→ **PROBLEMS AND TASKS**:
[a] In the page on mean, median and mode, reproduce word for word the passage from "In case of odd" to "5, 3, 5, 2, 5.".
[b] Translate this sentence from the page on mean, median and mode into Spanish: "The mode is that value in a series of observation which occurs with greatest frequency."

→ **SELECTED EXTRACT**:
»»

Mean Median Mode Formula

Mean Median Mode Formulas and Solved Examples

The Mean, Median and Mode are basically single value that describes the characteristic of the entire data.

The Mean (Arithmetic mean):

It is found by adding all the numbers in the data set and dividing it by total number of numbers present in data set.
If x1, x2, ….. xn are the values of variable x, then the arithmetic mean usually denoted by $\bar x\,\,{\text{or }}E\left( x \right)$ is given by
$\bar x = \frac{{{x_1} + {x_2} + {x_3} + .... + {x_n}}}{n} = \frac{1}{n}\sum\limits_{i = 1}^n {{x_i}} $
$\sum {x_i}$ represents the sum of all numbers
n represents the number of numbers.
${x_i}$ represent numbers.

The Median:

If the items are arranged in ascending or descending order of magnitude, then the middle value is called Median.
In case of odd number of values
Median = Size of ${\left( {\frac{{n + 1}}{2}} \right)^{{\text{th}}}}$ item.
In case of even number of values
Median = average of $\frac{n}{2}$th and $\frac{{n + 2}}{2}$th item.

The Mode:
The mode is that value in a series of observation which occurs with greatest frequency.

Example:
Find Mean, Median and Mode of data
3, 2, 5, 2, 3, 5, 6, 6, 5, 3, 5, 2, 5.
$Mean = \frac{{{\text{Sum of all numbers}}}}{{{\text{Total numbers}}}} = \frac{{52}}{{13}} = 4$

Median
Arranging in increasing order
2, 2, 2, 3, 3, 3, 5, 5, 5, 5, 5, 6, 6.
So middle term is 5

Mode
Clearly 5 occurs most frequently
So mode = 5.

Practice Question
Find Median of scores 25, 28, 20, 8, 10, 15.
a. 17.5
b. 16.5
c. 20.2
d. 13.5

««

→ **DATA**:
»»

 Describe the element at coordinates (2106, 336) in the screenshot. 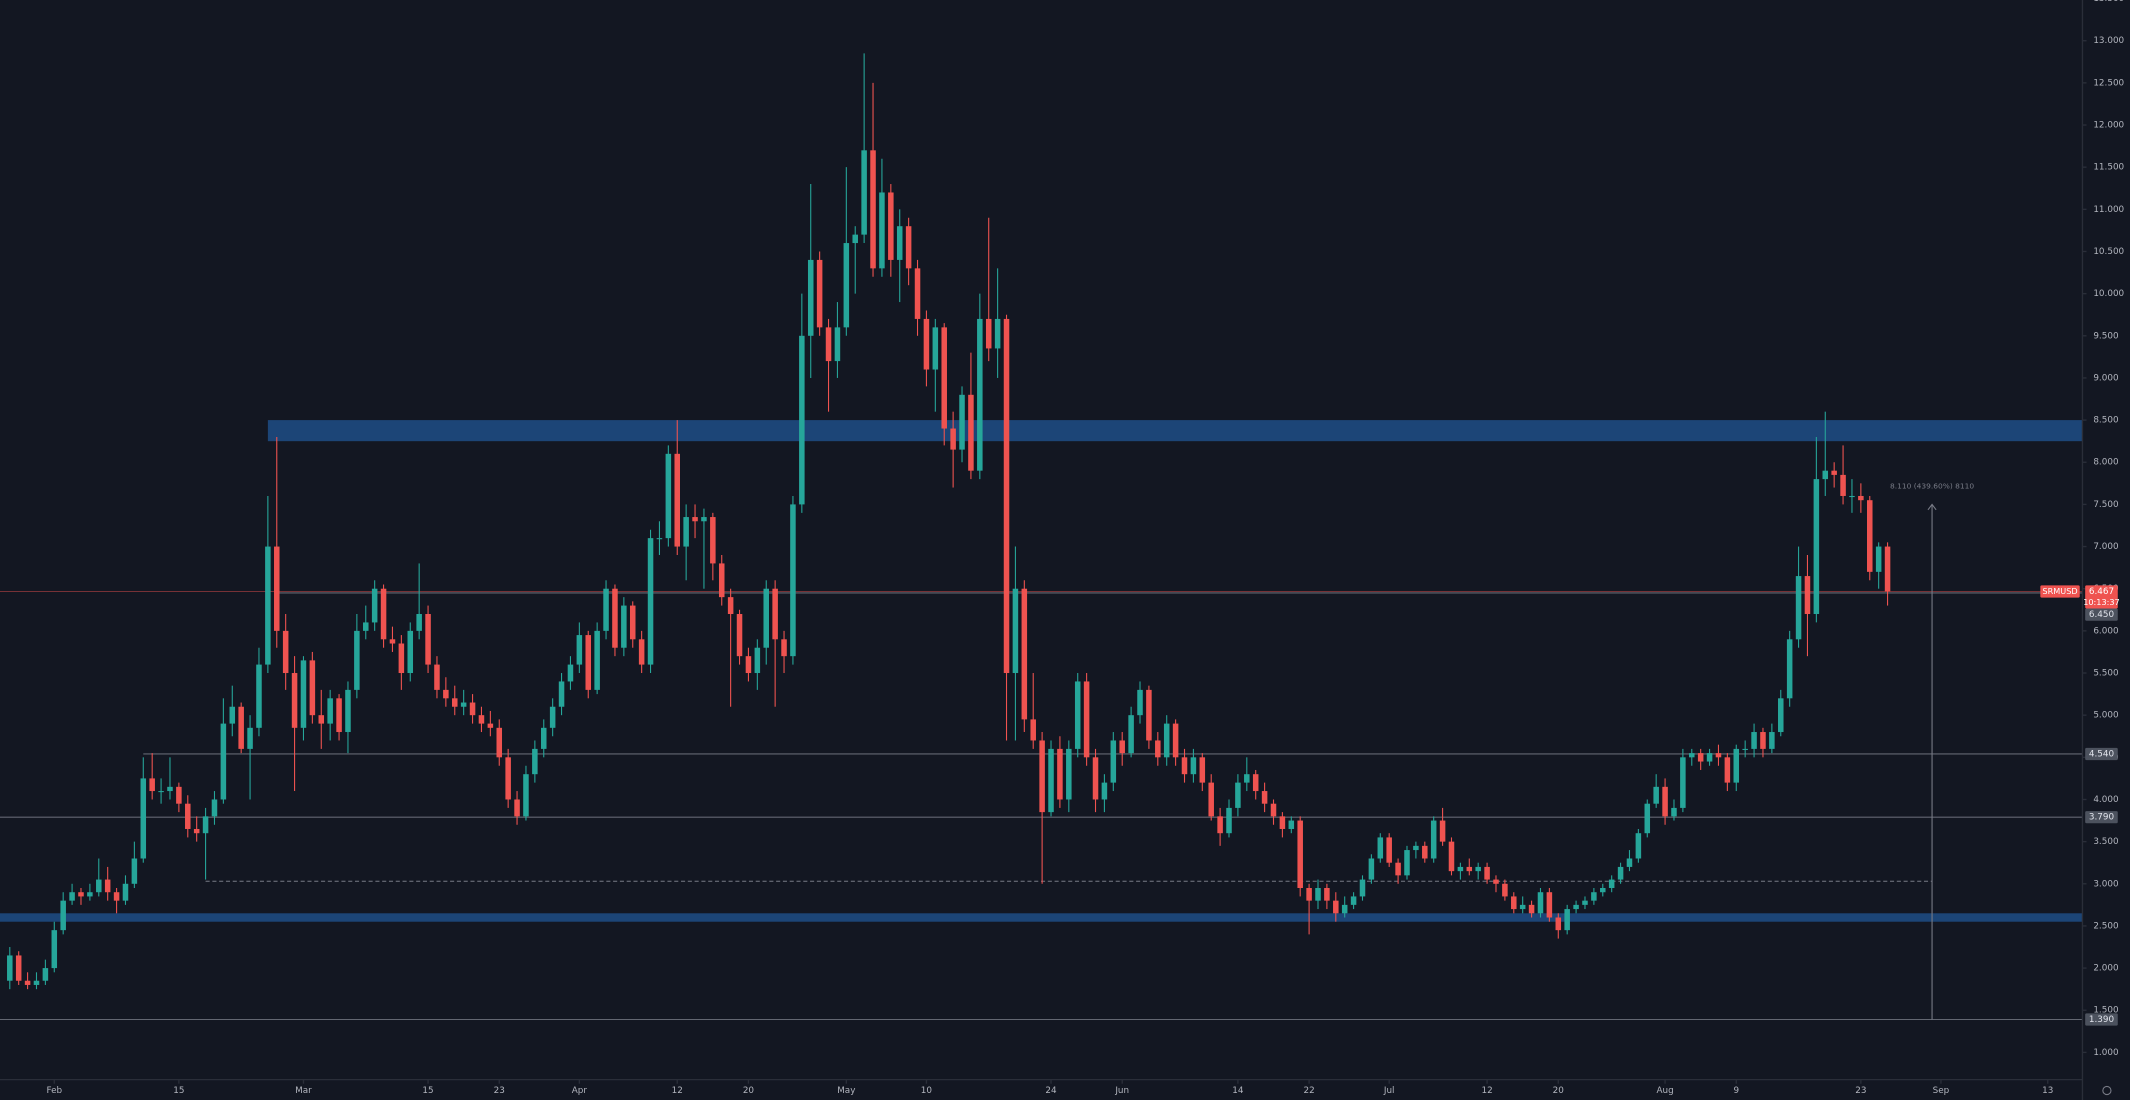

I see `y-tick-label: 9.500` at that location.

««

→ **ANSWERS PROVIDED**:
[a]
In case of odd number of values
Median = Size of ${\left( {\frac{{n + 1}}{2}} \right)^{{\text{th}}}}$ item.
In case of even number of values
Median = average of $\frac{n}{2}$th and $\frac{{n + 2}}{2}$th item.

The Mode:
The mode is that value in a series of observation which occurs with greatest frequency.

Example:
Find Mean, Median and Mode of data
3, 2, 5, 2, 3, 5, 6, 6, 5, 3, 5, 2, 5.

[b] La moda es el valor de una serie de observaciones que aparece con mayor frecuencia.